說起來昨天應是我們第一次吵架。之前跟玻璃心的天蠍男每次吵他都每次碎,讓我對吵架很有陰影。這次新男友就顧不到這麼多,我們的開始本身就問題多多,如果連基本的溝通都不能做,真的是撐不下去。昨天吵架的導火線源自於所有情侶都會做的事:一起看電影。我們認識到現在快五個月,確認關係也一個多月了,卻還沒有進電影院看過一次電影。這件事變成我心裡的一個結,他最愛的興趣之一是電影,我們也一直提要一起看電影,這件所有情侶應該會在認識第一個月最遲三個月就會完成的約會,我們到現在都走不進電影院。我懷疑他是不是不想跟我看,不然就是跟前女友有太多陰影(前女友的陰影這件事必須另外開一篇,只能前情提要他陰影重到要去心理諮商)。這週四我們終於說好一起在週日看Avengers,結果就在昨天晚上,他打來跟我說,下午已經跟朋友去看了,但還是會再跟我去看一次。

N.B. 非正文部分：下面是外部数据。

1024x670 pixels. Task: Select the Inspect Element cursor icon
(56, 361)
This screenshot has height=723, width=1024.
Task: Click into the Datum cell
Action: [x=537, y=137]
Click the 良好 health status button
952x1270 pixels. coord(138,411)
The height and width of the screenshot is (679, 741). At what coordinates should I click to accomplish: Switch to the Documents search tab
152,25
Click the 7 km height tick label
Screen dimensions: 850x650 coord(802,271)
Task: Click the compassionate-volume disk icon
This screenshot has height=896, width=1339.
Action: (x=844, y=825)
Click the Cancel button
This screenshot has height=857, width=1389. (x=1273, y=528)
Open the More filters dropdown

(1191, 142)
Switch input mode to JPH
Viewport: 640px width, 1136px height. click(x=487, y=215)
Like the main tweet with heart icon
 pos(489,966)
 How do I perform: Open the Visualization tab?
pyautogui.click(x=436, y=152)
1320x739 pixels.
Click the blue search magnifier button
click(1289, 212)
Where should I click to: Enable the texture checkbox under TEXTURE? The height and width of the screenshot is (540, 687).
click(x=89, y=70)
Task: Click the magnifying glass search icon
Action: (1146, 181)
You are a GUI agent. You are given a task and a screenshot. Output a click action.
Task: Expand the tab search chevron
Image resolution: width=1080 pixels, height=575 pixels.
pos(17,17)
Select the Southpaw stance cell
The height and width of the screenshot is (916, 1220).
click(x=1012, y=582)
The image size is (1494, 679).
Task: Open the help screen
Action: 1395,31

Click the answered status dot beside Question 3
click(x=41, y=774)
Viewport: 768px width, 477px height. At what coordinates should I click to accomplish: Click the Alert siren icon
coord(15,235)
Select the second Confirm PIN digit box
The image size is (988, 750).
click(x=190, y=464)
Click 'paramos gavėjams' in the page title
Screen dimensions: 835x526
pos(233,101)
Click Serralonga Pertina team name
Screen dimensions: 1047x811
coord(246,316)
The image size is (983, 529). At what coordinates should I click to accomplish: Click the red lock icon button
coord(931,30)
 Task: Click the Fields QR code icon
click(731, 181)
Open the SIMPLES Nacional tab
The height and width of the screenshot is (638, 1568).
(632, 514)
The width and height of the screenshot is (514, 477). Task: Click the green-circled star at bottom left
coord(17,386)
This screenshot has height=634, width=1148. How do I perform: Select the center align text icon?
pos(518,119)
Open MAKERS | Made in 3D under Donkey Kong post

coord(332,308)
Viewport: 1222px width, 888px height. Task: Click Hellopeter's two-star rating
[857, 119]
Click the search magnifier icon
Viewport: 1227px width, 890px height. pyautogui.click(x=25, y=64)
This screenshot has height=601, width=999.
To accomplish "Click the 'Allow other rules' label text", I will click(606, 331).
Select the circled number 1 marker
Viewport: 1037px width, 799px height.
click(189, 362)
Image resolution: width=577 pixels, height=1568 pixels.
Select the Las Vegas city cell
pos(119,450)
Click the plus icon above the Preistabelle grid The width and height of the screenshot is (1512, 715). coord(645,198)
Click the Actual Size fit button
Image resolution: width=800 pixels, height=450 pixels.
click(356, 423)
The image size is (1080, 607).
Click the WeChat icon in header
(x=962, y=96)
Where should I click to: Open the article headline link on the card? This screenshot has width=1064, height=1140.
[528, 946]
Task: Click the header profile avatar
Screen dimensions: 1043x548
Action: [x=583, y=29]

我生氣的點有很多,最主要的是,我們下午聊天的時候,他全程避開這件事當沒發生,等到晚上才跟我坦白,對我來說是對他的信任就打了折,他之前說過跟前女友也說過更嚴重的謊讓他信用破產,電影這件事雖然很小,但連這麼小的事他都不敢跟我坦白,代表他知道自己做錯事的第一反應是他還是要做,並且不想讓女友知道免得被阻止或碎念。這樣先斬後奏的方式讓我對他的印象改觀很多,也讓我擔心以後會重複的發生。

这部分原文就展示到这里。